Réunion du 6 octobre 2009 à 16h15
Commission des affaires culturelles et de l'éducation

Luc Chatel, ministre de l'éducation nationale :

Si l'augmentation des moyens suffisait à régler les problèmes auxquels doit faire face l'Éducation nationale, cela se saurait, madame Martinel. Le « toujours plus » a-t-il permis d'éviter les sorties du système scolaire sans qualification ? Non.

Dans le projet de loi de finances pour 2010, qui a été approuvé par le conseil des ministres la semaine dernière, le budget de l'éducation nationale reste le premier budget de l'État, avec 60 milliards d'euros, et il croît de 1,6 %, contre 1,2 % pour le budget de l'État.

La France continue à investir dans l'éducation nationale plus d'un point de PIB de plus que la moyenne des pays développés membres de l'OCDE.

Donc, les moyens existent.

Le chef de l'État n'a pris personne « à rebours » lorsqu'il a demandé au Gouvernement d'appliquer la politique consistant à ne pas remplacer un fonctionnaire sur deux partant à la retraite, puisqu'il avait annoncé cette volonté pendant sa campagne présidentielle. Dans l'Éducation nationale, où cela se traduit, en cette rentrée, par 16 000 postes de moins, je rappelle que cette politique est réalisée à taux d'encadrement constant, c'est-à-dire qu'il reste le même nombre d'élèves devant les professeurs.

La moitié des économies réalisées par ce non-remplacement d'un fonctionnaire sur deux sert à revaloriser la rémunération des enseignants, conformément au souhait du Président de la République.

Cette politique sert, ensuite, à offrir de nouveaux services aux élèves et aux familles : accompagnement éducatif en collège – qui concerne 700 000 collégiens –, aide personnalisée dans le primaire, réforme du lycée professionnel, tous dispositifs qui répondent à la nécessité pour l'école de faire davantage pour les élèves qui connaissent des difficultés dans leur parcours et risquent de décrocher.

Le Gouvernement a, en effet, déclaré la guerre au décrochage scolaire. Il est scandaleux que 120 000 jeunes sortent, chaque année, du système scolaire sans rien et soient laissés au bord du chemin sans que personne s'en occupe.

Les tâches
• A. Dans l'intervention sur le budget de l'éducation, de combien le budget de l'éducation nationale augmente-t-il dans le projet de loi de finances pour 2010 ?
• B. Reprenez l'intervention sur le budget de l'éducation et écrivez la suite, à partir de sa dernière phrase.

Données enregistrées
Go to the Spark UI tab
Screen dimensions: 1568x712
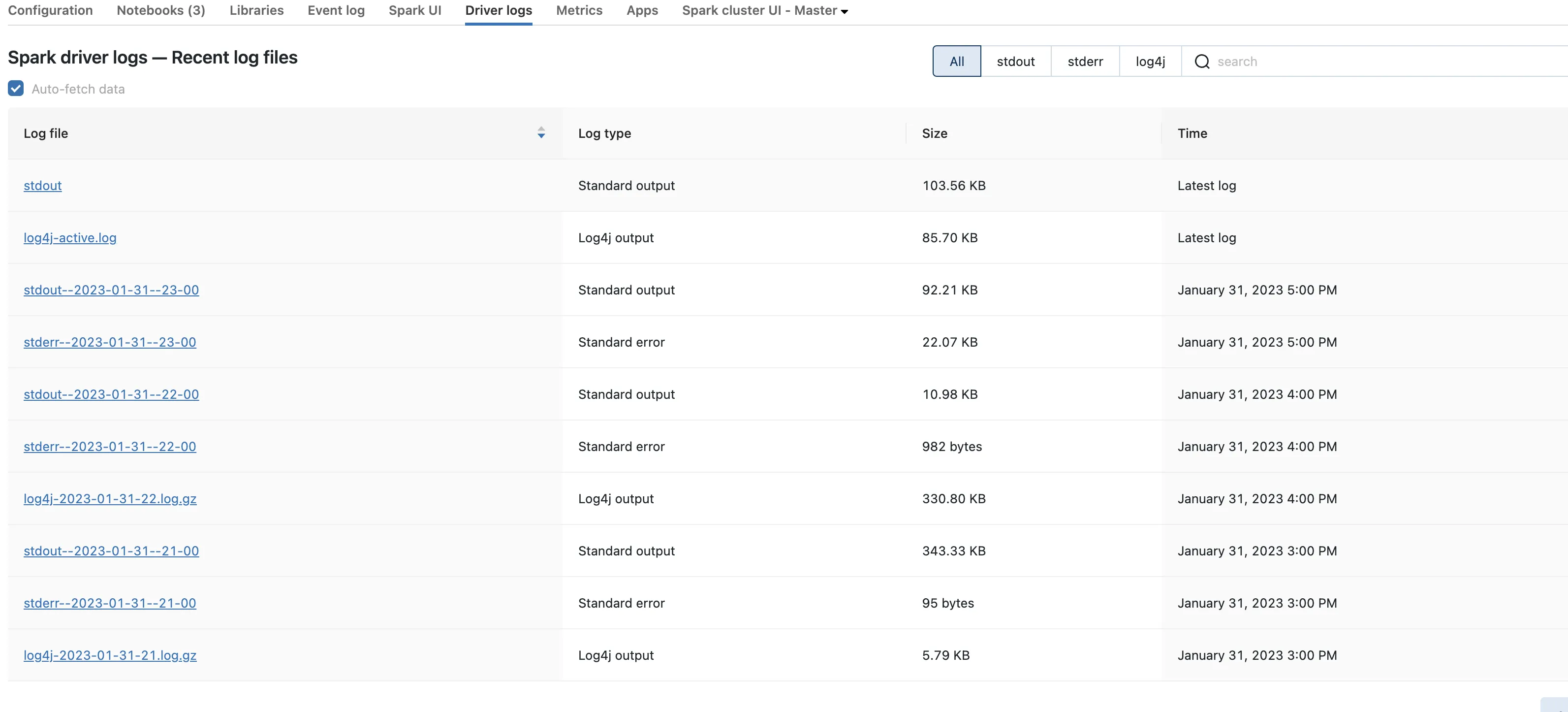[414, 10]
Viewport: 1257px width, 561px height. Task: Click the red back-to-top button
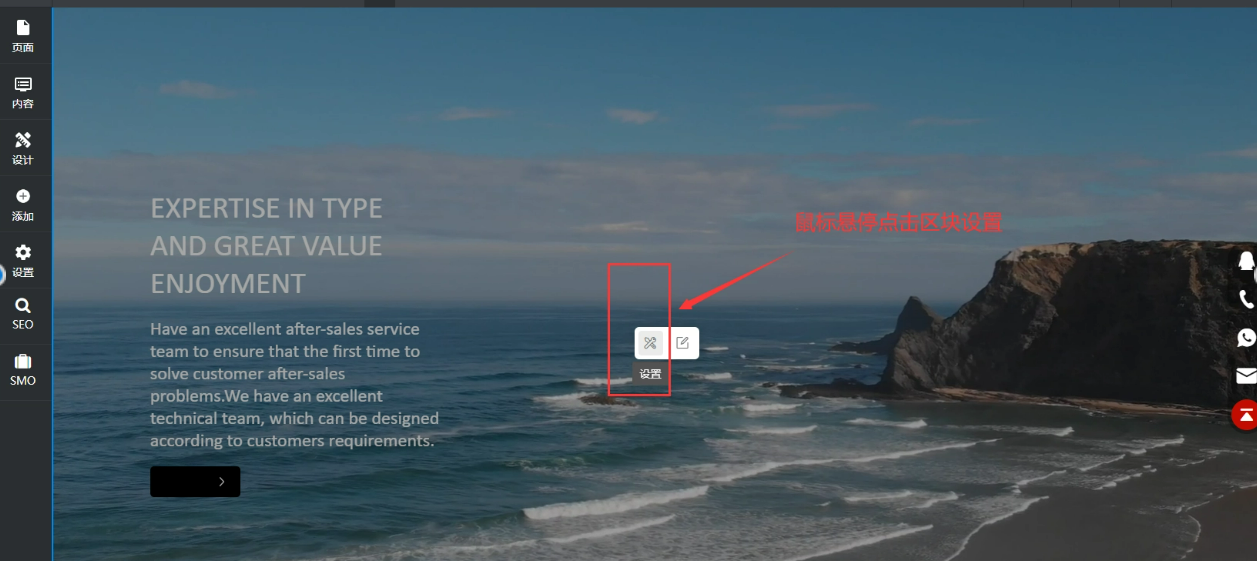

Réponses aux exercices
• A. Il augmente de 1,6 %.

• B.
Pour combattre ce phénomène, nous travaillons, en premier lieu, sur de grandes réformes structurelles : amélioration du système d'orientation prévoyant, parce que nous reconnaissons le droit à l'erreur, des passerelles et des corrections de trajectoire ; réforme de la voie professionnelle dans l'objectif de mener plus de 50 % d'élèves aux bacs « pro » – alors que, jusqu'à présent, 50 % des élèves qui s'engagent dans cette filière s'arrêtent au BEP.

Nous menons, en second lieu, une multitude d'expérimentations car je considère que, concernant le décrochage scolaire, nous n'avons pas tout essayé.

Martin Hirsch, haut-commissaire aux solidarités actives contre la pauvreté, haut-commissaire à la jeunesse, a lancé, au printemps dernier, avec plusieurs membres du Gouvernement, un appel à projets auprès des acteurs de terrain qui luttent contre le décrochage scolaire. Quand 80 % des élèves ne viennent plus en classe dans certains lycées professionnels, le moment est venu de se retrousser les manches pour essayer de trouver des solutions. Le Gouvernement a décidé de tester plusieurs expérimentations. Celle de l'académie de Créteil, à laquelle vous faites référence, en fait partie. Elle a été imaginée par des acteurs locaux et non au 110, rue de Grenelle.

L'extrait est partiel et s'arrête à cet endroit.